- TASK DETAILS -
Reproduce the material verbatim, starting at the line that contains "Click the Xbox import friends icon" and ending at the end of the material. Leave the pictures out of your answer.

- MATERIAL PROVIDED -
▶
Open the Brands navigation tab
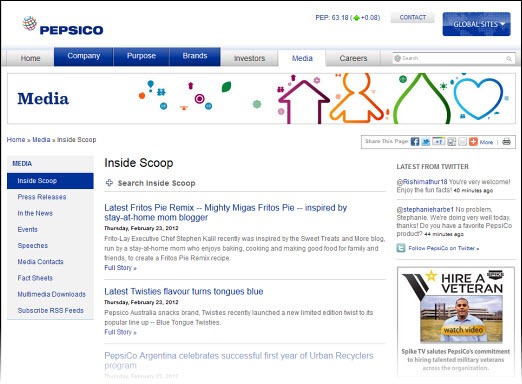 point(195,56)
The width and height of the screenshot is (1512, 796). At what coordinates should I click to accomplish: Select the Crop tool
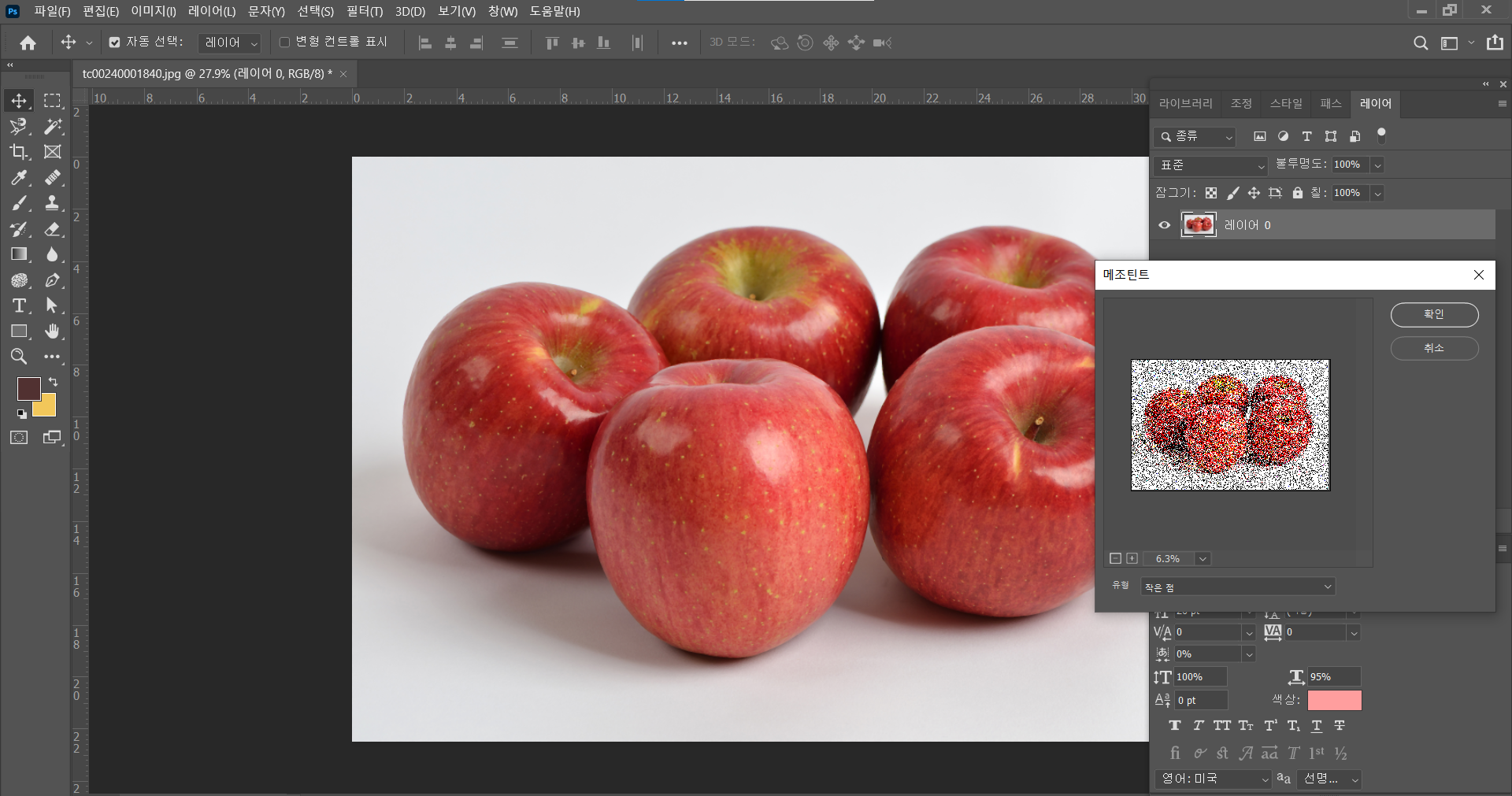point(19,152)
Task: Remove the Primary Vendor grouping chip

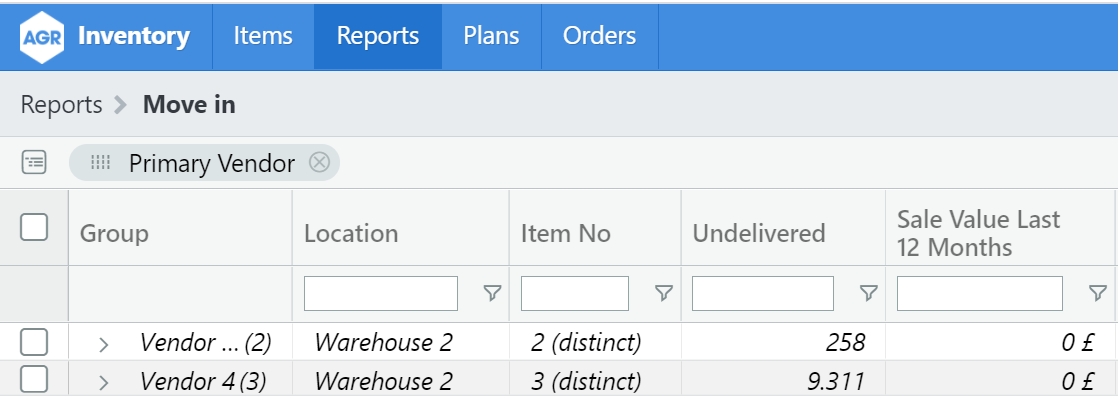Action: 319,163
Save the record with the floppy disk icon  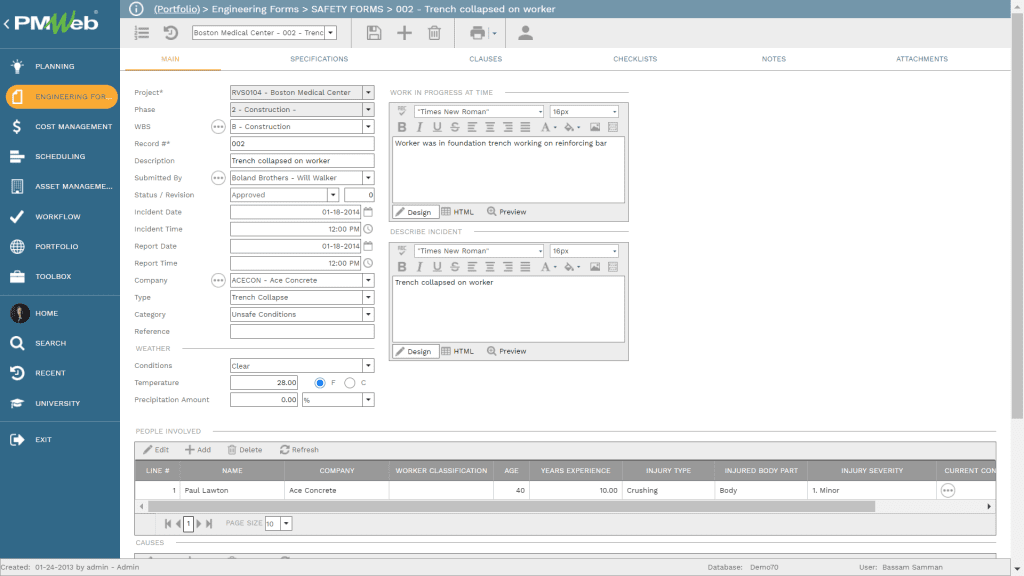tap(374, 33)
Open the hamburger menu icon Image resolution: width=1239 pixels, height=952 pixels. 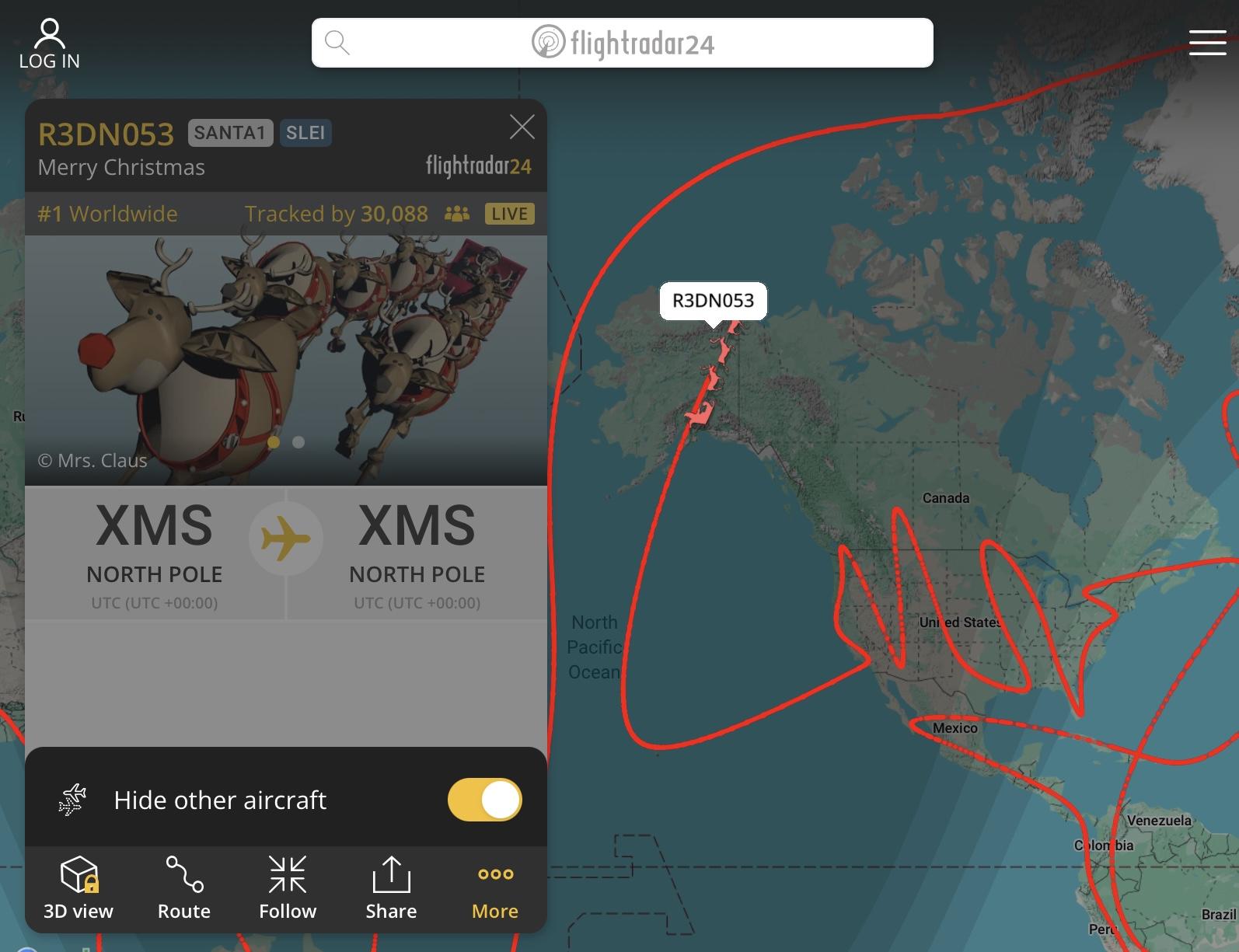(1207, 43)
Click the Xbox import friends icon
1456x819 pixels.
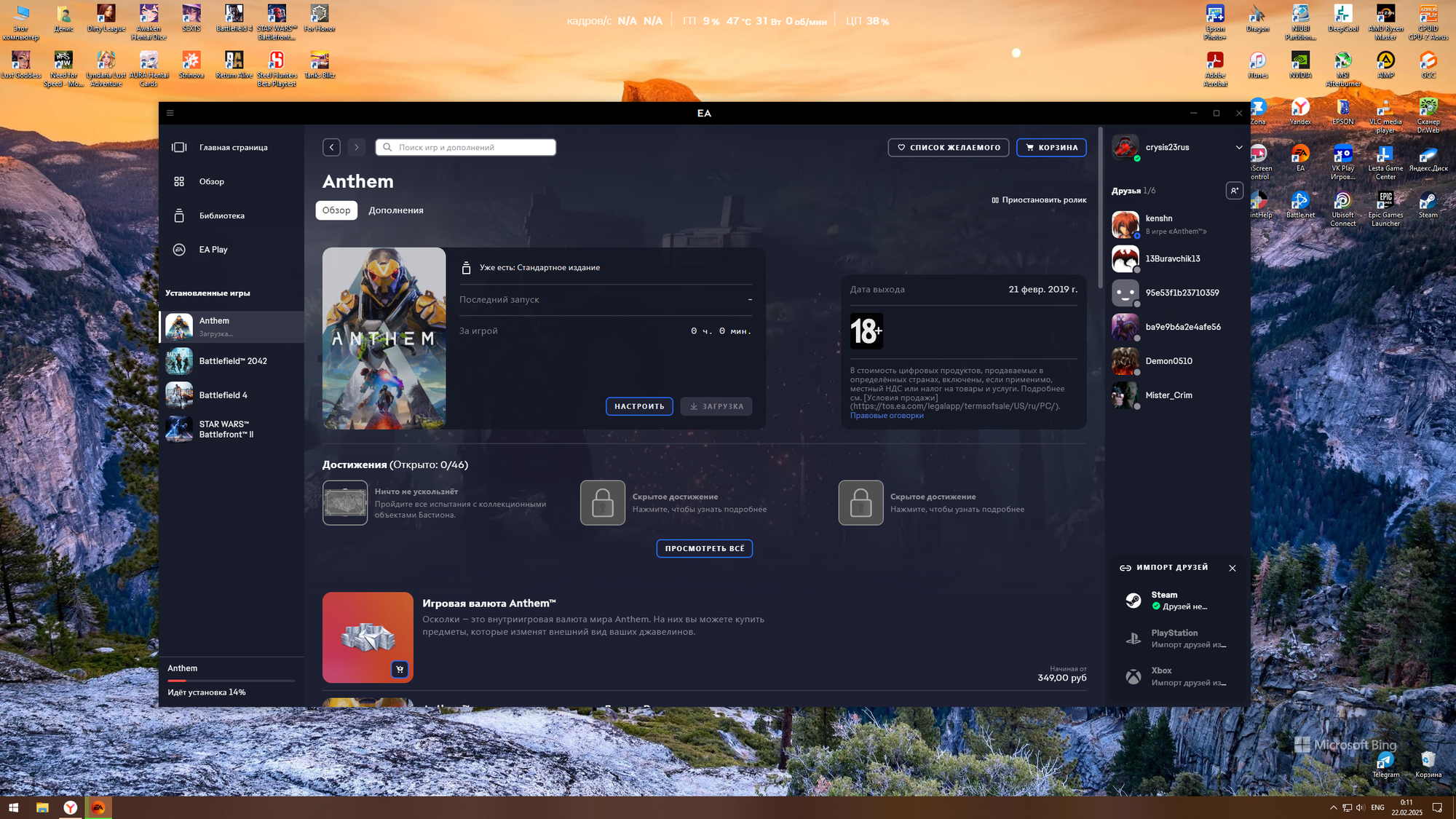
◀
- ANSWER BELOW -
Click the Xbox import friends icon
1456x819 pixels.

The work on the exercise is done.